_What to work on_
Write out every entry in full. Leave nothing out.

##### Data shown

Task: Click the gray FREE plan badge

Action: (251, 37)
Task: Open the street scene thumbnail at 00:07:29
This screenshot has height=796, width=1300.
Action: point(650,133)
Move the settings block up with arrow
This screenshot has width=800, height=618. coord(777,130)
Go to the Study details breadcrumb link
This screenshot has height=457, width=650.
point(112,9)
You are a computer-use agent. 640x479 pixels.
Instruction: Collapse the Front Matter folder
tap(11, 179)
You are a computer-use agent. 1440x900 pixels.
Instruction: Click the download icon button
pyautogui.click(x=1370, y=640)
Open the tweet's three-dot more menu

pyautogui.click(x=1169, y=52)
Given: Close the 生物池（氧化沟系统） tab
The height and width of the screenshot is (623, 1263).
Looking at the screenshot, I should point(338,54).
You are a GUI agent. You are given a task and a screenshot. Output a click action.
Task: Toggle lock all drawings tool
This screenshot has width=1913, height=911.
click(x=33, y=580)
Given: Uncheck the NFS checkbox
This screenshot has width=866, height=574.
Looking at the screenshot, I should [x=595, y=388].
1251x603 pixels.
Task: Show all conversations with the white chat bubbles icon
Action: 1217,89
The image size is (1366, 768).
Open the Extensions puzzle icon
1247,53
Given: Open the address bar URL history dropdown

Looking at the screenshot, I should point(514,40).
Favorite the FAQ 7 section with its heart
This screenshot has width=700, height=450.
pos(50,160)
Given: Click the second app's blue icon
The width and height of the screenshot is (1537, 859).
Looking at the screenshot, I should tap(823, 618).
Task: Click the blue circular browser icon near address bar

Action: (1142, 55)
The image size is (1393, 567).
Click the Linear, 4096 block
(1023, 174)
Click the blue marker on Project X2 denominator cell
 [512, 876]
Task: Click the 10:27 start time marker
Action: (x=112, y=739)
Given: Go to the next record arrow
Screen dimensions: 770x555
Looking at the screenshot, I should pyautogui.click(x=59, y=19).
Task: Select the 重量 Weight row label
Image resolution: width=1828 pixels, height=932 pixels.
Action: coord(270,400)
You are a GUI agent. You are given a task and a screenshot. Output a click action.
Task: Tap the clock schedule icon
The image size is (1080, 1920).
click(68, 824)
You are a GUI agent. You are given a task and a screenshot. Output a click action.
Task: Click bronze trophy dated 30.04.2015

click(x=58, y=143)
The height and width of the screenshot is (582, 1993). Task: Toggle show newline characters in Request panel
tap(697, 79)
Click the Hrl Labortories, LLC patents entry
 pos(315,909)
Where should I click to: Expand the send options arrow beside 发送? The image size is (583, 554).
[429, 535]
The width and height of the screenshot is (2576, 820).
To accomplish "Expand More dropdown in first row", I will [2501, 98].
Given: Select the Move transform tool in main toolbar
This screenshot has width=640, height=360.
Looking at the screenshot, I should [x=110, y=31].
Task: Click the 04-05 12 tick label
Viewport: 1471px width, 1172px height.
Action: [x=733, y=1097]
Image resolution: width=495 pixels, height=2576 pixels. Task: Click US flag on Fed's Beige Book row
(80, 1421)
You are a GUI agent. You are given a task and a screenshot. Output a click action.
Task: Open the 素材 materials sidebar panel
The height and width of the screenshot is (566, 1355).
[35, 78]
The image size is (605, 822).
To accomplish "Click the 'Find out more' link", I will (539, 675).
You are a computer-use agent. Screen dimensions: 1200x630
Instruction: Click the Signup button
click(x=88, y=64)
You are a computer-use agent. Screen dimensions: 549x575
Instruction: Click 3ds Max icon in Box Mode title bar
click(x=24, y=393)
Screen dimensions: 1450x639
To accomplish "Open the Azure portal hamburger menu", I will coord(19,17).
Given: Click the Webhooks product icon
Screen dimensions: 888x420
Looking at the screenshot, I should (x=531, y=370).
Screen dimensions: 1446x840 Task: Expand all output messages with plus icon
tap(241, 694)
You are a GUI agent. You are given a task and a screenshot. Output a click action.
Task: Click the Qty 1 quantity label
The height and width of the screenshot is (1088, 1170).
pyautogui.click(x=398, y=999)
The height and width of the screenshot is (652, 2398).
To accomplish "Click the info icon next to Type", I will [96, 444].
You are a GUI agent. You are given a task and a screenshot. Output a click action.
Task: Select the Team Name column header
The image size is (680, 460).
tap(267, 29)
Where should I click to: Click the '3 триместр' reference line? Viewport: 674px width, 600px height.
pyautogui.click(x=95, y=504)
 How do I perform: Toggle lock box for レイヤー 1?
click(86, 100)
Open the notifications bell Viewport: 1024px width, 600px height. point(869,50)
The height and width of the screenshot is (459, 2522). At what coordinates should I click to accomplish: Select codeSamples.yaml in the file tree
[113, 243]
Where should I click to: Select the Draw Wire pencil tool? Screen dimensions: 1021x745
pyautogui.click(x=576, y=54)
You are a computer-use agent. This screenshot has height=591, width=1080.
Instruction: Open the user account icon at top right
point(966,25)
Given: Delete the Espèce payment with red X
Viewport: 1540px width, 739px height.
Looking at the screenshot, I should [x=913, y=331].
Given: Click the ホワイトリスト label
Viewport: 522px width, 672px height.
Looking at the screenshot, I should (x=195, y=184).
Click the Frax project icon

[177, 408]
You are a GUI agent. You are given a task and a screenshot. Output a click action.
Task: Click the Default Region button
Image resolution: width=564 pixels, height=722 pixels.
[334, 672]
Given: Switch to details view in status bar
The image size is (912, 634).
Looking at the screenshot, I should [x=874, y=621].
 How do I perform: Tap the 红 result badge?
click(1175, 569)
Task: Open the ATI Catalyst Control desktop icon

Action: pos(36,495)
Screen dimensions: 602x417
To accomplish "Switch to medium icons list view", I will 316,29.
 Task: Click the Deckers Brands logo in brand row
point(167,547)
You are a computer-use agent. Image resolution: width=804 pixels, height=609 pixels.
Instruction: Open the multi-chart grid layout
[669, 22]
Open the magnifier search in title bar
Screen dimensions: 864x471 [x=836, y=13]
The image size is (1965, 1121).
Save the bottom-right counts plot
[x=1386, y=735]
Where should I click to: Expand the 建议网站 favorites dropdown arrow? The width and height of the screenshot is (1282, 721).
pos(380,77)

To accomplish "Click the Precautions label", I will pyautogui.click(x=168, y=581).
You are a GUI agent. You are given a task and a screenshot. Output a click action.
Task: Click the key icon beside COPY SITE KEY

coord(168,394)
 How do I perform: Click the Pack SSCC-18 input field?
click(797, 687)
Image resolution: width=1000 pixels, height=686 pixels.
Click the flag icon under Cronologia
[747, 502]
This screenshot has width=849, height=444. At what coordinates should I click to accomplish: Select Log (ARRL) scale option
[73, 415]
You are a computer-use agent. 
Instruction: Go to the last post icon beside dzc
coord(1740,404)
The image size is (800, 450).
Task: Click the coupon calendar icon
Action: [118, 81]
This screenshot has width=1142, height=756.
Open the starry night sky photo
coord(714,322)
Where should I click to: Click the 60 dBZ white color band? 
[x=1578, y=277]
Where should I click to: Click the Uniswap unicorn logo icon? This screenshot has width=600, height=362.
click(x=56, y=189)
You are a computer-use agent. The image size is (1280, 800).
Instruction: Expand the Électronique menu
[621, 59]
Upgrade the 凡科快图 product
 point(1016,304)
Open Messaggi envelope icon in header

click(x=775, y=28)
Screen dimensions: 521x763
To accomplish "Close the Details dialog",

##########

_Solved problem_
Task: Click the gray FREE plan badge

Action: (251, 37)
Task: Open the street scene thumbnail at 00:07:29
This screenshot has height=796, width=1300.
Action: point(650,133)
Move the settings block up with arrow
This screenshot has width=800, height=618. coord(777,130)
Go to the Study details breadcrumb link
This screenshot has height=457, width=650.
point(112,9)
You are a computer-use agent. 640x479 pixels.
Instruction: Collapse the Front Matter folder
tap(11, 179)
You are a computer-use agent. 1440x900 pixels.
Instruction: Click the download icon button
pyautogui.click(x=1370, y=640)
Open the tweet's three-dot more menu

pyautogui.click(x=1169, y=52)
Given: Close the 生物池（氧化沟系统） tab
The height and width of the screenshot is (623, 1263).
Looking at the screenshot, I should point(338,54).
You are a GUI agent. You are given a task and a screenshot. Output a click action.
Task: Toggle lock all drawings tool
This screenshot has width=1913, height=911.
click(x=33, y=580)
Given: Uncheck the NFS checkbox
This screenshot has width=866, height=574.
Looking at the screenshot, I should [x=595, y=388].
1251x603 pixels.
Task: Show all conversations with the white chat bubbles icon
Action: 1217,89
The image size is (1366, 768).
Open the Extensions puzzle icon
1247,53
Given: Open the address bar URL history dropdown

Looking at the screenshot, I should point(514,40).
Favorite the FAQ 7 section with its heart
This screenshot has width=700, height=450.
pos(50,160)
Given: Click the second app's blue icon
The width and height of the screenshot is (1537, 859).
Looking at the screenshot, I should tap(823, 618).
Task: Click the blue circular browser icon near address bar

Action: (1142, 55)
The image size is (1393, 567).
Click the Linear, 4096 block
(1023, 174)
Click the blue marker on Project X2 denominator cell
 [512, 876]
Task: Click the 10:27 start time marker
Action: (x=112, y=739)
Given: Go to the next record arrow
Screen dimensions: 770x555
Looking at the screenshot, I should pyautogui.click(x=59, y=19).
Task: Select the 重量 Weight row label
Image resolution: width=1828 pixels, height=932 pixels.
Action: coord(270,400)
You are a GUI agent. You are given a task and a screenshot. Output a click action.
Task: Tap the clock schedule icon
The image size is (1080, 1920).
click(68, 824)
You are a GUI agent. You are given a task and a screenshot. Output a click action.
Task: Click bronze trophy dated 30.04.2015

click(x=58, y=143)
The height and width of the screenshot is (582, 1993). Task: Toggle show newline characters in Request panel
tap(697, 79)
Click the Hrl Labortories, LLC patents entry
 pos(315,909)
Where should I click to: Expand the send options arrow beside 发送? The image size is (583, 554).
[429, 535]
The width and height of the screenshot is (2576, 820).
To accomplish "Expand More dropdown in first row", I will [2501, 98].
Given: Select the Move transform tool in main toolbar
This screenshot has width=640, height=360.
Looking at the screenshot, I should [x=110, y=31].
Task: Click the 04-05 12 tick label
Viewport: 1471px width, 1172px height.
Action: [x=733, y=1097]
Image resolution: width=495 pixels, height=2576 pixels. Task: Click US flag on Fed's Beige Book row
(80, 1421)
You are a GUI agent. You are given a task and a screenshot. Output a click action.
Task: Open the 素材 materials sidebar panel
The height and width of the screenshot is (566, 1355).
[35, 78]
The image size is (605, 822).
To accomplish "Click the 'Find out more' link", I will (539, 675).
You are a computer-use agent. Screen dimensions: 1200x630
Instruction: Click the Signup button
click(x=88, y=64)
You are a computer-use agent. Screen dimensions: 549x575
Instruction: Click 3ds Max icon in Box Mode title bar
click(x=24, y=393)
Screen dimensions: 1450x639
To accomplish "Open the Azure portal hamburger menu", I will coord(19,17).
Given: Click the Webhooks product icon
Screen dimensions: 888x420
Looking at the screenshot, I should (x=531, y=370).
Screen dimensions: 1446x840 Task: Expand all output messages with plus icon
tap(241, 694)
You are a GUI agent. You are given a task and a screenshot. Output a click action.
Task: Click the Qty 1 quantity label
The height and width of the screenshot is (1088, 1170).
pyautogui.click(x=398, y=999)
The height and width of the screenshot is (652, 2398).
To accomplish "Click the info icon next to Type", I will [96, 444].
You are a GUI agent. You are given a task and a screenshot. Output a click action.
Task: Select the Team Name column header
The image size is (680, 460).
tap(267, 29)
Where should I click to: Click the '3 триместр' reference line? Viewport: 674px width, 600px height.
pyautogui.click(x=95, y=504)
 How do I perform: Toggle lock box for レイヤー 1?
click(86, 100)
Open the notifications bell Viewport: 1024px width, 600px height. point(869,50)
The height and width of the screenshot is (459, 2522). At what coordinates should I click to accomplish: Select codeSamples.yaml in the file tree
[113, 243]
Where should I click to: Select the Draw Wire pencil tool? Screen dimensions: 1021x745
pyautogui.click(x=576, y=54)
You are a computer-use agent. This screenshot has height=591, width=1080.
Instruction: Open the user account icon at top right
point(966,25)
Given: Delete the Espèce payment with red X
Viewport: 1540px width, 739px height.
Looking at the screenshot, I should [x=913, y=331].
Given: Click the ホワイトリスト label
Viewport: 522px width, 672px height.
Looking at the screenshot, I should (x=195, y=184).
Click the Frax project icon

[177, 408]
You are a GUI agent. You are given a task and a screenshot. Output a click action.
Task: Click the Default Region button
Image resolution: width=564 pixels, height=722 pixels.
[334, 672]
Given: Switch to details view in status bar
The image size is (912, 634).
Looking at the screenshot, I should [x=874, y=621].
 How do I perform: Tap the 红 result badge?
click(1175, 569)
Task: Open the ATI Catalyst Control desktop icon

Action: pos(36,495)
Screen dimensions: 602x417
To accomplish "Switch to medium icons list view", I will 316,29.
 Task: Click the Deckers Brands logo in brand row
point(167,547)
You are a computer-use agent. Image resolution: width=804 pixels, height=609 pixels.
Instruction: Open the multi-chart grid layout
[669, 22]
Open the magnifier search in title bar
Screen dimensions: 864x471 [x=836, y=13]
The image size is (1965, 1121).
Save the bottom-right counts plot
[x=1386, y=735]
Where should I click to: Expand the 建议网站 favorites dropdown arrow? The width and height of the screenshot is (1282, 721).
pos(380,77)

To accomplish "Click the Precautions label", I will pyautogui.click(x=168, y=581).
You are a GUI agent. You are given a task and a screenshot. Output a click action.
Task: Click the key icon beside COPY SITE KEY

coord(168,394)
 How do I perform: Click the Pack SSCC-18 input field?
click(797, 687)
Image resolution: width=1000 pixels, height=686 pixels.
Click the flag icon under Cronologia
[747, 502]
This screenshot has width=849, height=444. At what coordinates should I click to accomplish: Select Log (ARRL) scale option
[73, 415]
You are a computer-use agent. 
Instruction: Go to the last post icon beside dzc
coord(1740,404)
The image size is (800, 450).
Task: Click the coupon calendar icon
Action: [118, 81]
This screenshot has width=1142, height=756.
Open the starry night sky photo
coord(714,322)
Where should I click to: Click the 60 dBZ white color band? 
[x=1578, y=277]
Where should I click to: Click the Uniswap unicorn logo icon? This screenshot has width=600, height=362.
click(x=56, y=189)
You are a computer-use agent. The image size is (1280, 800).
Instruction: Expand the Électronique menu
[621, 59]
Upgrade the 凡科快图 product
 point(1016,304)
Open Messaggi envelope icon in header

click(x=775, y=28)
Screen dimensions: 521x763
To accomplish "Close the Details dialog",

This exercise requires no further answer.